Large steps initially and fine-tuning near the minimum, e.g., step decay or exponential decay. - Adaptive Learning Rate Methods:
Automatically adjust the learning rate for each parameter ‘w’ based on the history of gradients.
Preferred in modern deep learning as they require less manual tuning, e.g., Adagrad, RMSprop, and Adam.
Batch, Stochastic, Mini-Batch are classified by data usage for gradient calculation in each iteration.
- Batch Gradient Descent (BGD): Entire Dataset
- Stochastic Gradient Descent (SGD): Random Point
- Mini-Batch Gradient Descent (MBGD): Subset
Computes the gradient using all the data points in the dataset for parameter update in each iteration.

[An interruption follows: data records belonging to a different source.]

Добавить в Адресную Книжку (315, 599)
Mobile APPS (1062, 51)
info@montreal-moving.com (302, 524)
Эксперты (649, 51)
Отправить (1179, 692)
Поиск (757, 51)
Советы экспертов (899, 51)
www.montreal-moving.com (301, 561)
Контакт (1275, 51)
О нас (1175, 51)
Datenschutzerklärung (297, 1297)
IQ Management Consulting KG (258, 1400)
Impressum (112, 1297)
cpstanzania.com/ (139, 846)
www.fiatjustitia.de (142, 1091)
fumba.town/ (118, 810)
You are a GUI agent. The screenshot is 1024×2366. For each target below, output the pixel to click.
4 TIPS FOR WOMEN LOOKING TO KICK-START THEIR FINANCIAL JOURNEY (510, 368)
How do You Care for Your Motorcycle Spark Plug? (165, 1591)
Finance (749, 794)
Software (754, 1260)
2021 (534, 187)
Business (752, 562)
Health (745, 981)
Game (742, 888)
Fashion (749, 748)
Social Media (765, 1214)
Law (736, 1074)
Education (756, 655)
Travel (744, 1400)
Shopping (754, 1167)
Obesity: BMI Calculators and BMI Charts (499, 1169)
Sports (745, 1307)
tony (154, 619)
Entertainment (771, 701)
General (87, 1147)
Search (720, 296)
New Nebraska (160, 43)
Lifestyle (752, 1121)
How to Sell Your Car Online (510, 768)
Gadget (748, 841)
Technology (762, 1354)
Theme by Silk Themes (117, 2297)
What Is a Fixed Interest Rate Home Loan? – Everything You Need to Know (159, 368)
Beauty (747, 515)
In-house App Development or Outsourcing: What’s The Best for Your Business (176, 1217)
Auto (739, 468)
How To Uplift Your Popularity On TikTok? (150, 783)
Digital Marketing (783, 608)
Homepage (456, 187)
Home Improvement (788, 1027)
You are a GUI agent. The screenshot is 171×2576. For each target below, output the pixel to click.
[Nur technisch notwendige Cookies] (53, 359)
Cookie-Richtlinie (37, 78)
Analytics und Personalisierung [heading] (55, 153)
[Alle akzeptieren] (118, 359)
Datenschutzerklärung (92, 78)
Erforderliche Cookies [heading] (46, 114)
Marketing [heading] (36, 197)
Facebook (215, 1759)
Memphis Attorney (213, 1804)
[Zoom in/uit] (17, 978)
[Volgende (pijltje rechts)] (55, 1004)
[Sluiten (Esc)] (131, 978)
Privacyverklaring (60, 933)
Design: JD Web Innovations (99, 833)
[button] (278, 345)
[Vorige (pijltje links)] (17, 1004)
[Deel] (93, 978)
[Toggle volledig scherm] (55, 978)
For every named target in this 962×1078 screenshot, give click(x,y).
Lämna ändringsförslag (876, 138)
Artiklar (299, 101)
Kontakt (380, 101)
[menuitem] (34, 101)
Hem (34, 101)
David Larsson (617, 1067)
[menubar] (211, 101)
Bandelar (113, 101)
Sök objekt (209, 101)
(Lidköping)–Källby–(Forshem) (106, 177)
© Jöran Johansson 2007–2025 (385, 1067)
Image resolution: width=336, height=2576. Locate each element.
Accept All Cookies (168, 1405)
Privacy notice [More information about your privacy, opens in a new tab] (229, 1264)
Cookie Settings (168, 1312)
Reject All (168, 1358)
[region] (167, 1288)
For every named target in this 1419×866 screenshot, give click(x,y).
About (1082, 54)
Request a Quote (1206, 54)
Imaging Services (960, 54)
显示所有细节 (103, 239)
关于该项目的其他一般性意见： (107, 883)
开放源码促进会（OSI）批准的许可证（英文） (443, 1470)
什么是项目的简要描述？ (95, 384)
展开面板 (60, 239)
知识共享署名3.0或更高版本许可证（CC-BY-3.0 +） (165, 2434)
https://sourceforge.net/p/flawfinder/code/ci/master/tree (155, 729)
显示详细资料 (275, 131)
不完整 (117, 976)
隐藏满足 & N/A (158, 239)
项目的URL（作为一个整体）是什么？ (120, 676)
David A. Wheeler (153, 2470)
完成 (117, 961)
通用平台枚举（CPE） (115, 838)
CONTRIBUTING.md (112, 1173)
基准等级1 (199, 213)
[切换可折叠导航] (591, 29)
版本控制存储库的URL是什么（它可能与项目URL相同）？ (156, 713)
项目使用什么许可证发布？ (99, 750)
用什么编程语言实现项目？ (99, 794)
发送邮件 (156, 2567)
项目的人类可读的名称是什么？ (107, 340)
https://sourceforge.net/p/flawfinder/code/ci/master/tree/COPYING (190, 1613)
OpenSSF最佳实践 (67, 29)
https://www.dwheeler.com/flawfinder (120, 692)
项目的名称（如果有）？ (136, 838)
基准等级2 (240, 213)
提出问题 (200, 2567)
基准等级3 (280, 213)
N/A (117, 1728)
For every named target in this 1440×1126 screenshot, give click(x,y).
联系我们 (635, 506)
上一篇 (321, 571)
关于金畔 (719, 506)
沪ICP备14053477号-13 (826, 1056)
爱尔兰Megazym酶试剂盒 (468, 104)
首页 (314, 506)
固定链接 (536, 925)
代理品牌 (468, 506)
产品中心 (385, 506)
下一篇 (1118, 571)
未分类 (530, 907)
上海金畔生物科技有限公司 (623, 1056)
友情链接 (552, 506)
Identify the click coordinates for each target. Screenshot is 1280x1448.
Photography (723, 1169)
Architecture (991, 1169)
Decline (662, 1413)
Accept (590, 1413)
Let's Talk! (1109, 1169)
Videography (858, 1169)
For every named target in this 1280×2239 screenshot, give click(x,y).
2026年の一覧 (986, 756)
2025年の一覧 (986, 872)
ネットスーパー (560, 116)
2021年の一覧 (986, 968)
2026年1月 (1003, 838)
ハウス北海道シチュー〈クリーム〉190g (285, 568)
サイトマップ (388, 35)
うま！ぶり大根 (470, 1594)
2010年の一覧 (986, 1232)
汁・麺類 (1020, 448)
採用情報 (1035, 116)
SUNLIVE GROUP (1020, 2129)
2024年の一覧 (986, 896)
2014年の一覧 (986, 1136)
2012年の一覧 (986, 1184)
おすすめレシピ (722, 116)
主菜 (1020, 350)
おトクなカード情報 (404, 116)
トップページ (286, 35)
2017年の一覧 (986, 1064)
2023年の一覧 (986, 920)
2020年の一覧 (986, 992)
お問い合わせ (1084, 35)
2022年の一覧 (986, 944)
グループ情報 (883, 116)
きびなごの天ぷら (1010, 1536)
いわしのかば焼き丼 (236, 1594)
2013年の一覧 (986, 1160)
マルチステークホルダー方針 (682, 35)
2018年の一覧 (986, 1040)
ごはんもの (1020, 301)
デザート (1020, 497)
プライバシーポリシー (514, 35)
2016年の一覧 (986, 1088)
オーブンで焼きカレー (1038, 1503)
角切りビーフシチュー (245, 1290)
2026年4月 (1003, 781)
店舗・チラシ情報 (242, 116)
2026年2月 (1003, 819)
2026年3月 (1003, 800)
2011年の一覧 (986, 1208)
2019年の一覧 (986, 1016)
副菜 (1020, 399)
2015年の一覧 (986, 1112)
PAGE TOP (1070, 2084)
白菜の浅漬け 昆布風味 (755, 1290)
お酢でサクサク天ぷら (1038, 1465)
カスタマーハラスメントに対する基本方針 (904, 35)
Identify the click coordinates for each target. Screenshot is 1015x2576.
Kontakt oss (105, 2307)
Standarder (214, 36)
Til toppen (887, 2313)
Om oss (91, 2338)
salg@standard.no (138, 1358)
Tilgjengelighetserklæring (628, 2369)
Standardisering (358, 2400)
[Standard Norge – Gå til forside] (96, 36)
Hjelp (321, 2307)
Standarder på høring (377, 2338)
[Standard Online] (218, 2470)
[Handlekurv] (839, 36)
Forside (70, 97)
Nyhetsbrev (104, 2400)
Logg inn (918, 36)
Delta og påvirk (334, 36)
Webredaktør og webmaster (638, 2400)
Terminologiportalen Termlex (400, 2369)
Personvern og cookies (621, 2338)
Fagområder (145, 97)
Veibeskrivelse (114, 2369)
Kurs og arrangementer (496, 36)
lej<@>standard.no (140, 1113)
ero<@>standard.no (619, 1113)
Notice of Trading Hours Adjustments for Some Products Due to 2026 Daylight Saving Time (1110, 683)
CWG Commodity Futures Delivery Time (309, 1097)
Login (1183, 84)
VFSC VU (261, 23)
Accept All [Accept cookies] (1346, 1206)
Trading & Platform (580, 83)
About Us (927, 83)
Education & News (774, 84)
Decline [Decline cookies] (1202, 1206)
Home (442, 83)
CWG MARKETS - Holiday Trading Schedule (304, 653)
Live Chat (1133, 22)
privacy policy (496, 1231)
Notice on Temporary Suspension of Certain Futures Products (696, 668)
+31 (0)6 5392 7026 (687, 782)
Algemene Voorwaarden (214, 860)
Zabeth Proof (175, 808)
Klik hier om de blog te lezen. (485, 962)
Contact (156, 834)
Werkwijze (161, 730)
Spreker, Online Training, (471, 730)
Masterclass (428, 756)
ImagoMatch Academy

\[w_{new} = w_{old} - \eta.\text{(average of all ’n’ gradients)}\]🔑Key Points:
- Slow 🐢 steps towards convergence, i.e, TC = O(n).
- Smooth, direct path towards minima.
- Minimum number of steps/iterations.
- Not suitable for large datasets; impractical for Deep Learning, as n = millions/billions.
Uses only 1 data point selected randomly from dataset to compute gradient for parameter update in each iteration.
\[w_{new} = w_{old} - \eta.\text{(gradient at any random data point)}\]🔑Key Points:
- Computationally fastest 🐇 per step; TC = O(1).
- Highly noisy, zig-zag path to minima.
- High variance in gradient estimation makes path to minima volatile, requiring a careful decay of learning rate to ensure convergence to minima.
- Uses small randomly selected subsets of dataset, called mini-batch, (1<k<n), to compute gradient for parameter update in each iteration. \[w_{new} = w_{old} - \eta.\text{(average gradient of ‘k' data points)}\]
🔑Key Points:
- Moderate time ⏰ consumption per step; TC = O(k<n).
- Less noisy, and more reliable convergence than stochastic gradient descent.
- More efficient and faster than batch gradient descent.
- Standard optimization algorithm for Deep Learning.Note: Vectorization on GPUs allows for parallel processing of mini-batches; also GPUs are the reason for the mini-batch size to be a power of 2.


End of Section